Today is the third consecutive day that I woke up to Kobe Bryant’s death. When I went to bed last night I held a small nugget of hope in my heart that I’d wake up and things would be different, but 95% of my Twitter timeline is still composed of posts about Kobe. He’s still gone.
I feel the same way my parents probably felt when John Lennon died. There was no personal connection between me and Kobe. I don’t have a heartwarming story about how he pulled me aside in the locker room or gave me advice about parenting, but these last few days have felt empty for me.
The hardest part of this grief is there is no reason for it. It is human to feel sad when you find out about loss, but I got out of bed just fine the morning after 176 people were mistakenly shot down by Iran’s military a few weeks ago. Why couldn’t I do the same the morning after Kobe passed?
My initial guess was that it’s because Kobe had been in my life for so long that it made sense his absence would be felt. Maybe it was just the gravity of his stardom pulling me down. Perhaps it was the wave of sad reactions I saw online. The sadness was overwhelming.

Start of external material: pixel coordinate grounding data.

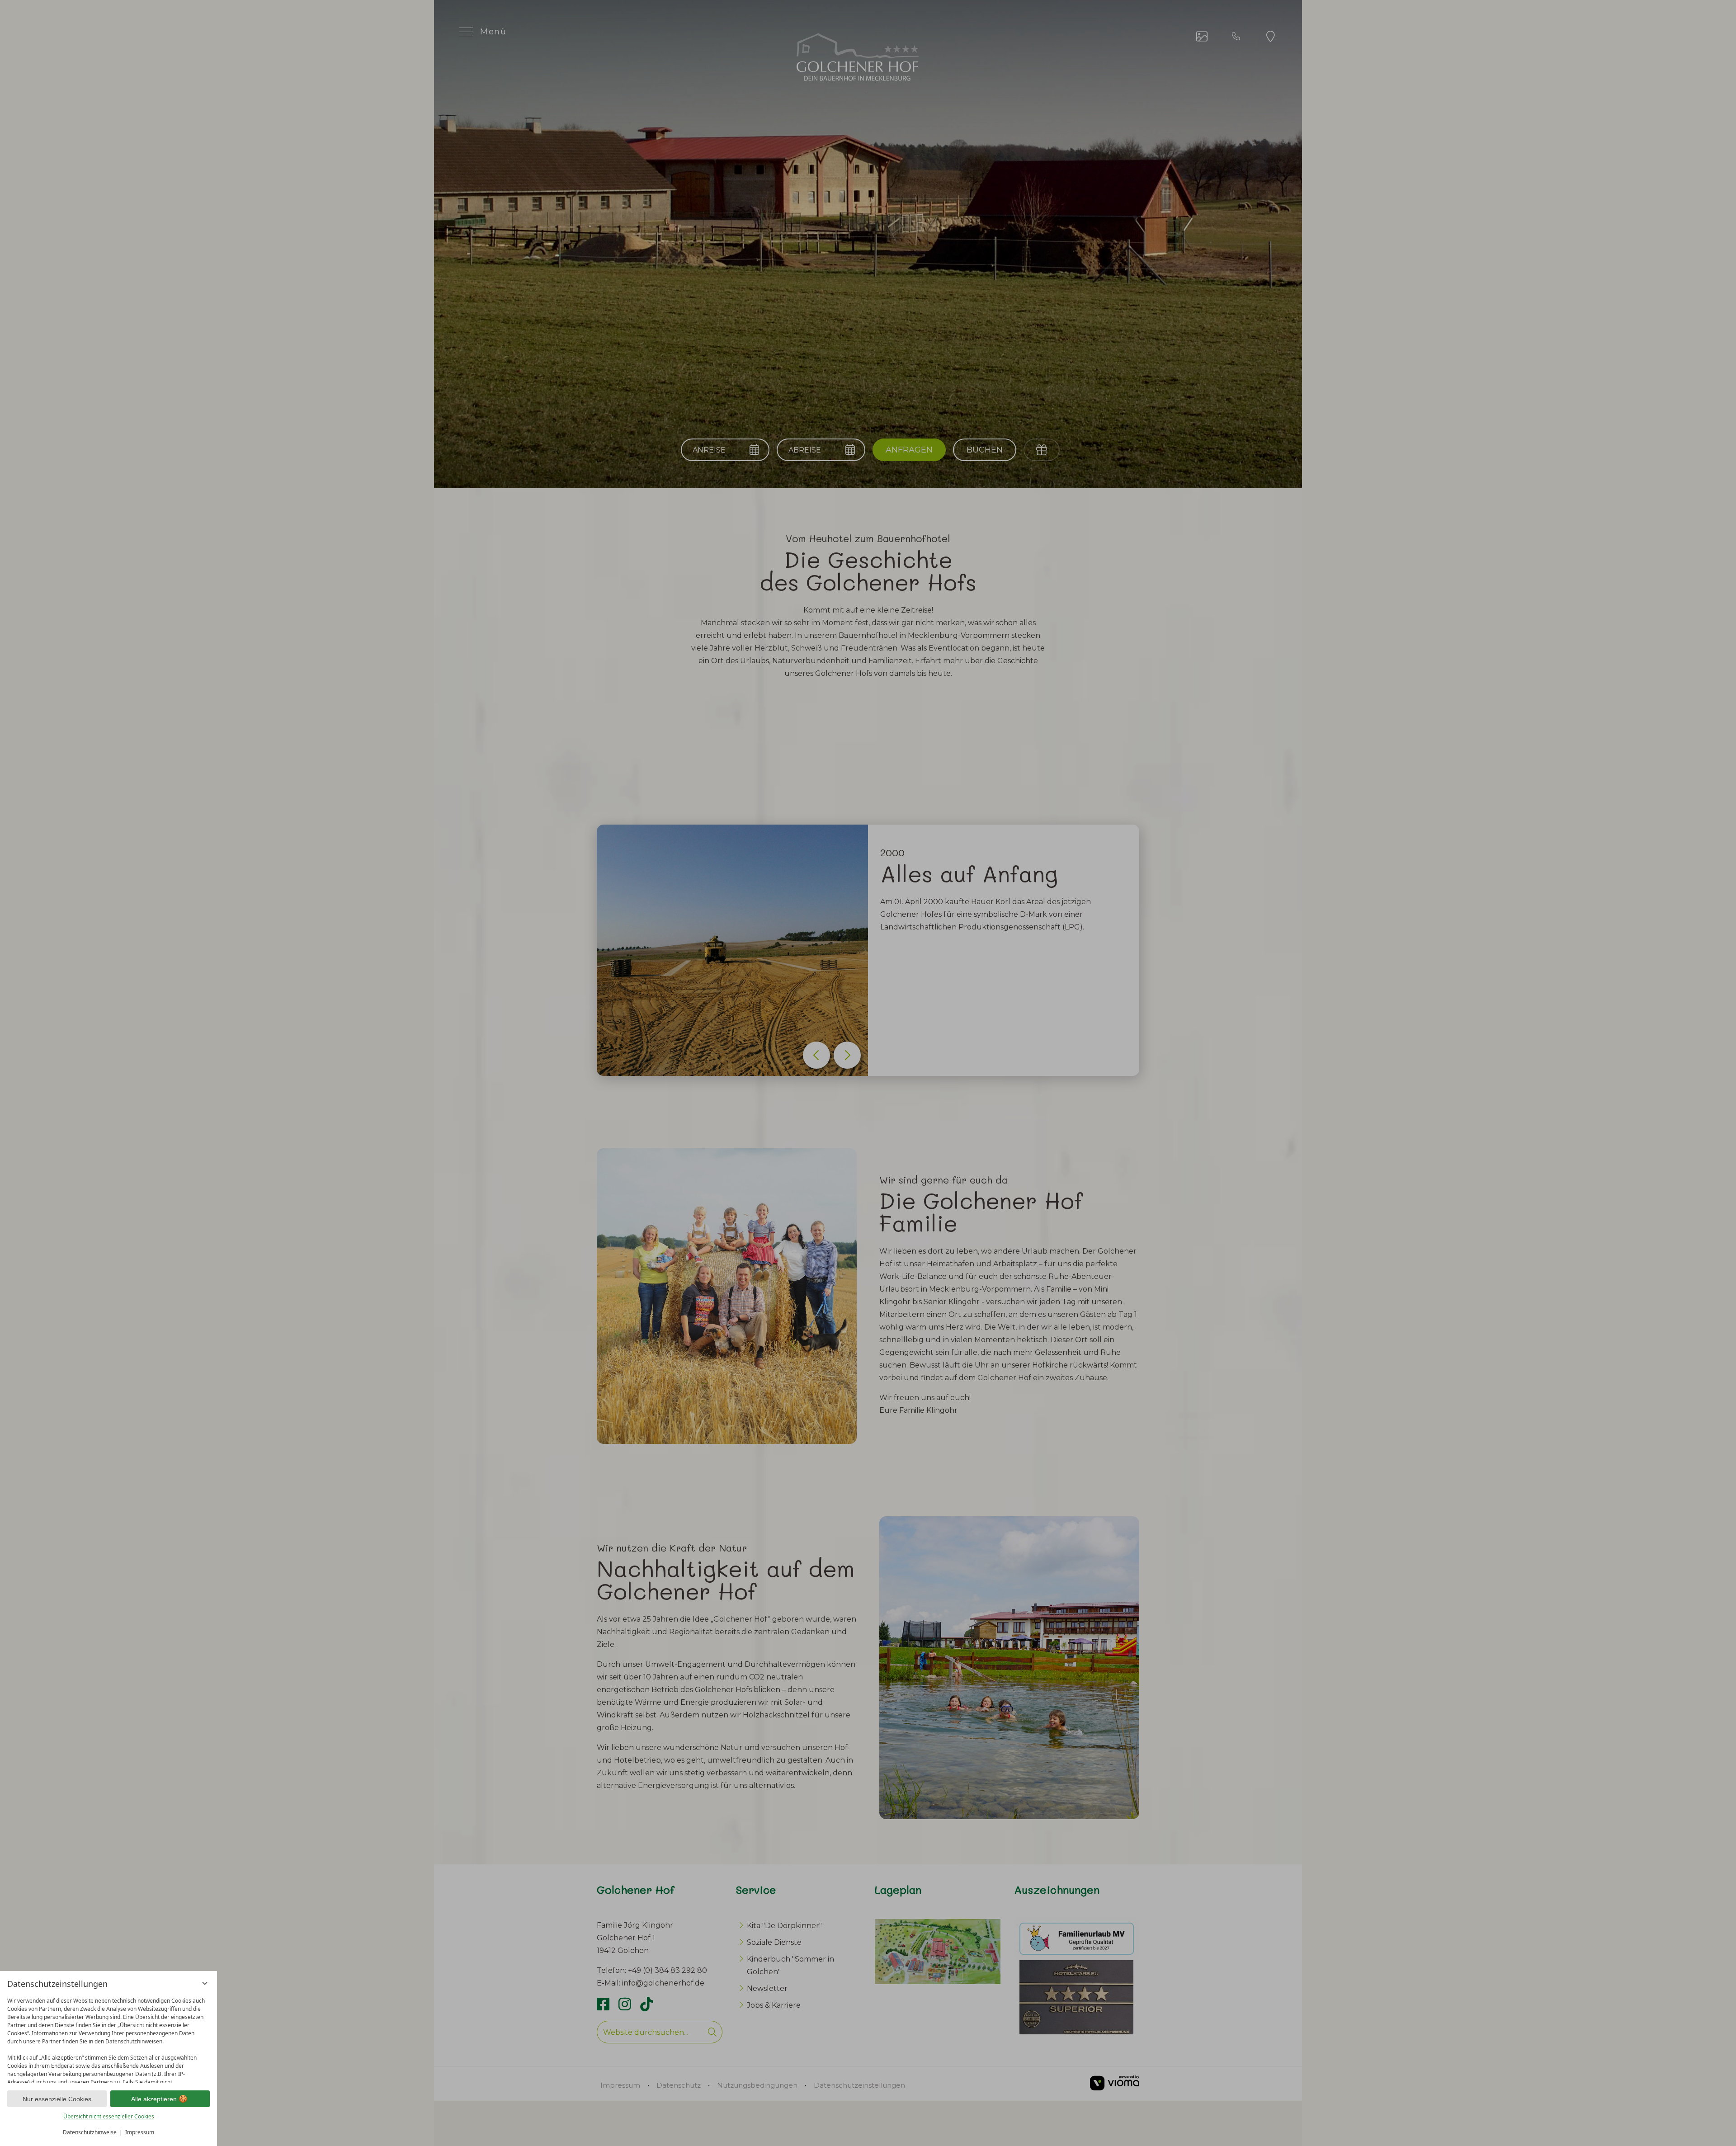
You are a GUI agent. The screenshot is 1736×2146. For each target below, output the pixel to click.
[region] (108, 2038)
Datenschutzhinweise (90, 2132)
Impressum (139, 2132)
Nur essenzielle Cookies (57, 2099)
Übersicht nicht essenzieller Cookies (108, 2116)
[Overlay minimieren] (205, 1983)
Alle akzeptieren (154, 2099)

But I don’t think that it was a sadness I acquired, it was definitely something that was born from within. As I walked around campus looking at students sporting purple and gold, I realized that losing Kobe meant losing a part of youth.
When I was in middle school there was a tween who wore a Black Mamba t-shirt once a week that rode the bus with me. I would clown him for it. I thought the whole Mamba Mentality bit was so self-serious. Me and my friends just saw Kobe as a ball hog.
I felt no incentive to root for Kobe. The only time I saw him play live was when he shredded the Utah Jazz after they booed Derek Fisher for leaving the team. When the boos reigned down it seemed like Kobe was taking it personally. He fed off the hate.
That’s why so many kids my age idolized him. We weren’t born yet when he was drafted out of Lower Merion. We didn’t watch him throw up four airballs against the Jazz in his rookie season in 1997. We weren’t old enough to understand the ramifications of Kobe being accused of rape, and the victim shaming campaign his lawyer went on to protect his reputation.
I just remember Kobe battling against Steve Nash for the MVP crown. I remember him demanding a trade when the Lakers’ second best player was Smush Parker. I remember a lot of things about Kobe.
That’s why I think his loss has hit home so intensely for college students. Kobe represented an upbringing. He was an icon, a star and for many of us the first star we idolized. Whether you were a basketball fan or not, when you shot balls of paper into the trash can, you probably yelled, “KOBE!”
That fascination was even more true for young men obsessed with basketball like the boy in the Black Mamba shirt that I rode the bus with.
He was on the cover of multiple video games. His low top shoe was iconic. He made free throws with a torn achilles and scored 81 points in a single game. How could we not see him as invincible?
Now he’s gone. I think for a lot of people my age this is the first time one of those invincible people has passed away. It threw all of us off-balance. As much as losing David Bowie and Prince hurt, this felt so much more personal.
Kobe was our star. I’m sure there will be plenty of children born named Kobe over the next few months, and lot of young men who will immortalize Kobe in a tattoo on their body. He won’t be coming around anymore, so we’re trying to hold on to him.
For me, this feels like a loss of innocence. It’s like a part of my childhood has died. If someone who I saw as invincible could die so suddenly, that means I can too. So can my parents, my wife and the rest of the people I love. Kobe’s passing was a brutal reminder of how fast life moves.
I know when I wake up tomorrow Kobe will still be gone. That’s going to be true everyday until I move on as well. It’s heartbreaking to think about.